--- Page text ---

Why didn’t therapy work?

It is proposed that there are generally about 10-20 unprocessed memories that are responsible for most of the pain and suffering in most of our lives (Shapiro 2015). However, the number may be a lot higher for the chronically neglected or bullied child.

Traditional forms of therapy, such as CBT, may not be effective in healing the deep emotional trauma that causes your current reactive responses because most of these pre-language trauma memories are shielded from your cognitive process. Your intellectual, ‘logical’ brain is bypassed when you are triggered. So even if you logically know that your reactions are ‘irrational’, it doesn’t change your emotional reality, which still contains the feelings, perceptions and physical sensations you once had as a child. Where CBT may teach you to suppress or argue with your negative emotions, most often than not, before your logical mind can take over, you have already acted out from your emotional brain.

--- Extracted entries ---

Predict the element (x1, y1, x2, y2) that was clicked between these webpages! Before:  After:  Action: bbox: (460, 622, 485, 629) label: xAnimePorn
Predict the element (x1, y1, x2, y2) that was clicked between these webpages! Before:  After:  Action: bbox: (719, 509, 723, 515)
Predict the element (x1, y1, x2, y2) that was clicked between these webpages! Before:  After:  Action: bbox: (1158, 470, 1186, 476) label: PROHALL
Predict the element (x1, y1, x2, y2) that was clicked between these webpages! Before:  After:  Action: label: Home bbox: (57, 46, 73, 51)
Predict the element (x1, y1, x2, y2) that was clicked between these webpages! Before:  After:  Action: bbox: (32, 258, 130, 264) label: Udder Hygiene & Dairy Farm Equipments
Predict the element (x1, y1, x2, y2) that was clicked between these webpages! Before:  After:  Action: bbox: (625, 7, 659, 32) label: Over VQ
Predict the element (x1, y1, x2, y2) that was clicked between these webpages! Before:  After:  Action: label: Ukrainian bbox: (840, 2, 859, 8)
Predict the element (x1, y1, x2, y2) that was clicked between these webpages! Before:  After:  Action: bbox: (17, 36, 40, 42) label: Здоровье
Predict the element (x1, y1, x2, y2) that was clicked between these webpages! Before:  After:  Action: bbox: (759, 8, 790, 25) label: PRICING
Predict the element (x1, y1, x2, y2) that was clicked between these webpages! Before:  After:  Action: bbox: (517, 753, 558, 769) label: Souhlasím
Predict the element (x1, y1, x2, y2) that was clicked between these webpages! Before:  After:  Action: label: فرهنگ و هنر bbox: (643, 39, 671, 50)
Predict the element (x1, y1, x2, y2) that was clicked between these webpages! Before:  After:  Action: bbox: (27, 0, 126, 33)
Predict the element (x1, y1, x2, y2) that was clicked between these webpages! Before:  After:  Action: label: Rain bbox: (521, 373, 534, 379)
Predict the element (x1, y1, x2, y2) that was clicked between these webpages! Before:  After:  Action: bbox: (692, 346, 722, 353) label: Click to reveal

---

What you are asked to do
Answer these from the therapy text:
(a) How many unprocessed memories are proposed to cause most of the pain and suffering in most lives?
(b) Which brain is bypassed when you are triggered?
(c) What may CBT teach you to do with your negative emotions?
Draw every answer from the therapy text alone.

Reply to the task
(a) Generally about 10-20.
(b) Your intellectual, "logical" brain.
(c) Suppress or argue with them.